Dopo il fallimento -prevedibilissimo- di Mister Prezzi, dei vari osservatori e dei tetti massimi, l’Antitrust consiglia: cambiare la definizione dei ‘testi consigliati’ in ‘testi da
acquistare’. Problema risolto? Ma non scherziamo!
L’unico modo per ‘obbligare’ gli editori a diminuire i prezzi, a meno di non voler nazionalizzare l’editoria scolastica, e’ aumentare drammaticamente il potere contrattuale
dell’acquirente. E per fare cio’, possiamo seguire l’esempio degli Stati Uniti, della Gran Bretagna e di altri Paesi europei: siano le scuole ad acquistare i libri di testo e a
distribuirli agli studenti, i quali a fine anno li restituiranno per gli studenti dell’anno successivo. Se i libri vengono danneggiati, lo studente paga per ripararli oppure
riacquistarli. La vita media di un libro di testo potrebbe così essere di cinque anni, con un risparmio dell’80%.
In questo modo, non sarebbero soltanto gli editori a stabilire i prezzi, ma anche le scuole o addirittura i distretti scolastici, che avrebbero un maggiore potere d’acquisto rispetto al
singolo studente. Gli editori sarebbero cosi’ disincentivati dal produrre una nuova edizione ogni anno con l’intento di evitare il “riciclaggio” dei libri usati, perche’ le scuole
probabilmente non comprerebbero nuovi libri per alcuni anni.

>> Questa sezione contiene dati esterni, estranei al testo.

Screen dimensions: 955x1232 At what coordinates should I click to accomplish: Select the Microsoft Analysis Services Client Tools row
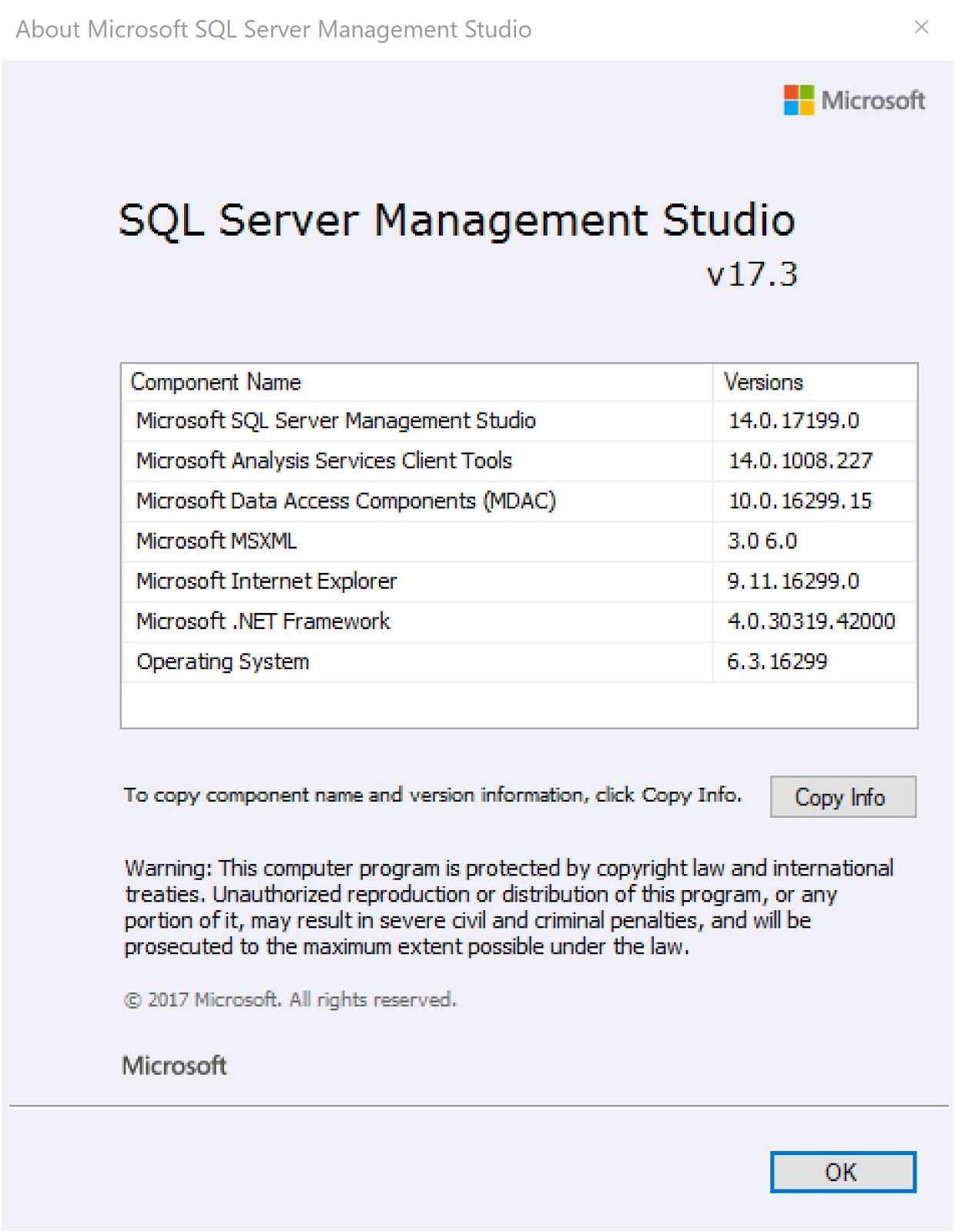[324, 460]
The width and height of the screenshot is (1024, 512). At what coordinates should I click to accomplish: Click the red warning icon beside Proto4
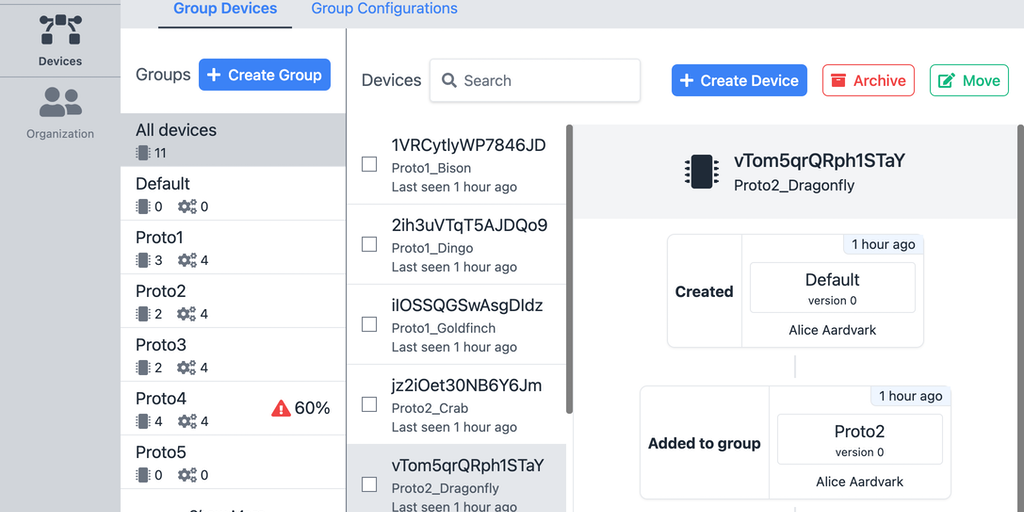[281, 408]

Questa e’ la soluzione adottata dal sistema educativo pubblico degli Stati Uniti, dove il primo giorno di scuola ogni studente, dalle elementari alle superiori, riceve gratuitamente i
libri di testo.
Per ultimo, visto che i libri di testo rappresentano la maggiore spesa che le famiglie devono affrontare per mandare i propri figli alla scuola dell’obbligo, riusciremmo a rendere
effettivo l’articolo 34 della Costituzione, laddove prevede che almeno l’istruzione inferiore sia gratuita oltre che obbligatoria.